Beautiful yellow fields of rapeseed along the motorway catch my attention. Then a long white board propped up in the middle of nowhere. It says: ‘Inaction is weapon of mass destruction.’ The driver announces that he won’t vote for Tony Blair again. I don’t understand him well enough to follow his conversation with the co-driver in the front row but I hear his loud ‘shit’ when he almost hits something. Hits what? I must have dozed off.

I spend 4.19 that is 8 dollars and 38 cents in real money, on a McChicken Sandwich with chips and vanilla shake at our first rest stop. After tossing the awful sandwich and gulping down the milkshake I take a picture of a Harry Potter movie sign.
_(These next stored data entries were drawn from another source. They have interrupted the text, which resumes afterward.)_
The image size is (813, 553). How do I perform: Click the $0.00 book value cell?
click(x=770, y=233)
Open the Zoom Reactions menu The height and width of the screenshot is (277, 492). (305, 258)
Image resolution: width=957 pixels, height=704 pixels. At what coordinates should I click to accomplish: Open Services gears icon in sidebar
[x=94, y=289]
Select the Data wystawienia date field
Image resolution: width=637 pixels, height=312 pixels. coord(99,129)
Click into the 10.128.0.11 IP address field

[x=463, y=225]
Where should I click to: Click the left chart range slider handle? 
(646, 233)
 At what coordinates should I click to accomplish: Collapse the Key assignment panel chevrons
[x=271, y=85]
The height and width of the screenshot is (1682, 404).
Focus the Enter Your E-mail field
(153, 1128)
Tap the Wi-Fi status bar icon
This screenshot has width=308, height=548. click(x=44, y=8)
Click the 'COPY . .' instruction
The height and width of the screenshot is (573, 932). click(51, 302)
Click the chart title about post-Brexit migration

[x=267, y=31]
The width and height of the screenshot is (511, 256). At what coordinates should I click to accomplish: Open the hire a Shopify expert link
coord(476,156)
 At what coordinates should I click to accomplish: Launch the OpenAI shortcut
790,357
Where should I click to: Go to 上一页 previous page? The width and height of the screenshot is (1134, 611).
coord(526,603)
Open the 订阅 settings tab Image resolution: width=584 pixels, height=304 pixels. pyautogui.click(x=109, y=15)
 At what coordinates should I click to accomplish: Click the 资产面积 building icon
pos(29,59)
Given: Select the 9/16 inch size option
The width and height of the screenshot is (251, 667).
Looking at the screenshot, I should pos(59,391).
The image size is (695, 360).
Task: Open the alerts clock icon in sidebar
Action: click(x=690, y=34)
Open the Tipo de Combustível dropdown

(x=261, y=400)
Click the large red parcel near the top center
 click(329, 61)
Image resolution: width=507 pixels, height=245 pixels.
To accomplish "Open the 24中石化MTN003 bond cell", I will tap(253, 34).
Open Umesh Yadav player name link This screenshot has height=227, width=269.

Back on the bus, finishing my fries, I count 38 passengers. The old lady across the aisle is talking loudly into her tiny cell phone. By the time we stop in Feetham to let her off, she must have received at least ten calls. Mobiles, it seems to me, are even more prominent in England than in the US. As we leave Feetham, a wonderful town with long rows of stone houses and an old town center, I close my eyes. It is dark outside. An hour and a half to Newcastle where the walk begins.